▸ **Problem A**
In the commentary on government accountability, what is the whistleblower who broke the visa story now facing?
▸ **Problem B**
Carry on the commentary on government accountability from where it stops.

▸ **Extract**

·····

It’s also now come to light that there’s possibly a corrupt cabal within Immigration and/or Home Affairs that is processing visa applications for hardened criminals for a fee of between $70,00 and $80,000. The whistleblower who broke this story is now facing deportation himself. Too bad he doesn’t have a quick $70K to chuck to the right bureaucrat.
The murky world of political donations
Can the provision of free travel to political mates be considered a hidden donation to a particular political cause or party?
Can the undisclosed funding of a partisan website misleadingly badged to look like an official government service be considered a donation to a political party?
Unfortunately, at the moment these types of transactions might be ethically wrong but they are not technically illegal. According to TI Australia, our political donation laws are archaic and easily flouted by canny political operators. No government, state or federal, is in any hurry to reform donation laws or to strengthen them because all the major parties rely on the loopholes to keep their coffers full and bankroll expensive election campaigns. Lax donations laws create a heightened risk of corruption in the election process, particularly when state and federal laws are not aligned.
I forgot, I didn’t look, I had my hands over my ears
As you’ve no doubt seen and heard, there is no shortage of excuses, but the funny thing is we only ever hear of the excuses when someone is caught out. There is not much pre-emptive admission of wrong-doing or even of innocent mistakes.
We know about the lapses only because there’s been an embarrassing leak, or some enterprising reporter has patiently joined the dots or pieced together a puzzle that nobody in the Government wanted us to solve. We’re supposed to believe all of these embarrassing missteps were accidental and it is just a coincidence that we’re finding out about them now.
Are we moving into Oligarch territory?
We have had the Paladin Affair, the release of convicted criminal William Betham from immigration custody, free holiday travel for government officials, Tim Wilson’s misuse of his position and Michaela Cash refusing to be accountable for the illegal actions of her staff. The common theme is that ministers are very busy and cannot possibly be across every detail of what goes on in their department or office.

·····

▸ **Record excerpts**
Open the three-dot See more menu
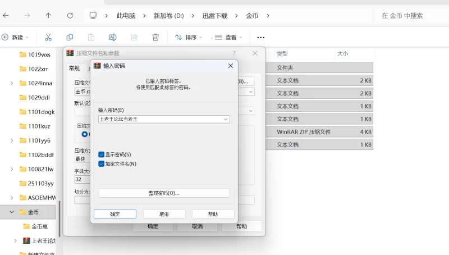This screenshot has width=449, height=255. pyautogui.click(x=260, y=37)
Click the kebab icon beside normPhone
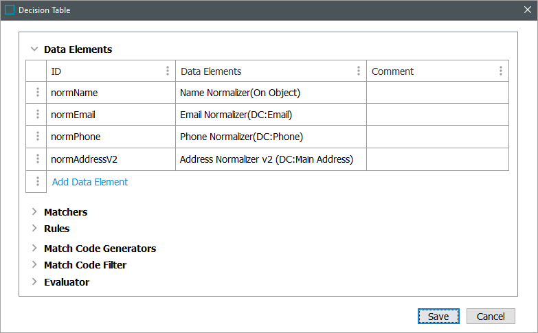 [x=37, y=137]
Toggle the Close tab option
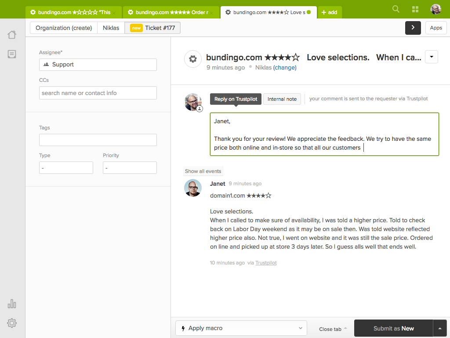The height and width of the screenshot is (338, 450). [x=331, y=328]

·····

▸ **Expected answer A**
He is facing deportation.

▸ **Expected answer B**
These excuses don’t stand up to scrutiny when assessed against the detailed work of an organisation like Transparency International. What we are witnessing is not an accident or coincidence, it is the collective action of a Government that has given up representing the public interest, that knows it is terminally unpopular and that is trying to shore up its support by any means necessary. Australia is not yet an oligarchy but leading figures in the Coalition Government are behaving like they wouldn’t really mind if we move in that direction.
There is a proven link between transparency in government and governance and the health of a democratic polity. As governments hide more and more of their day-to-day operations behind a cloak of secrecy there is less transparency and more opportunity for personal corruption. When this happens, says Serena Lillywhite, democracy suffers.
When our democratic institutions are transparent and accountable, our democracy is healthy and robust.
The opposite is also true. Without strong institutional checks and balances, corruption erodes democracy and leads to abuse of human rights in the name of political expediency. Lillywhite is very clear on this point:
The strong message that resonates throughout TI's analysis is that to control corruption, governments the world over need to strengthen the institutions that provide democratic checks and balances and protect people’s rights.
Do we need a federal ICAC? Yes, we really do, but unless it has real powers of investigation and the ability to impose criminal sanctions, it might not be effective.
So far though, the bad guys are winning and Lillywhite says it’s not good enough:
“Despite these worrying downward trends, Australia has not done enough to inject much-needed accountability and transparency into our politics.”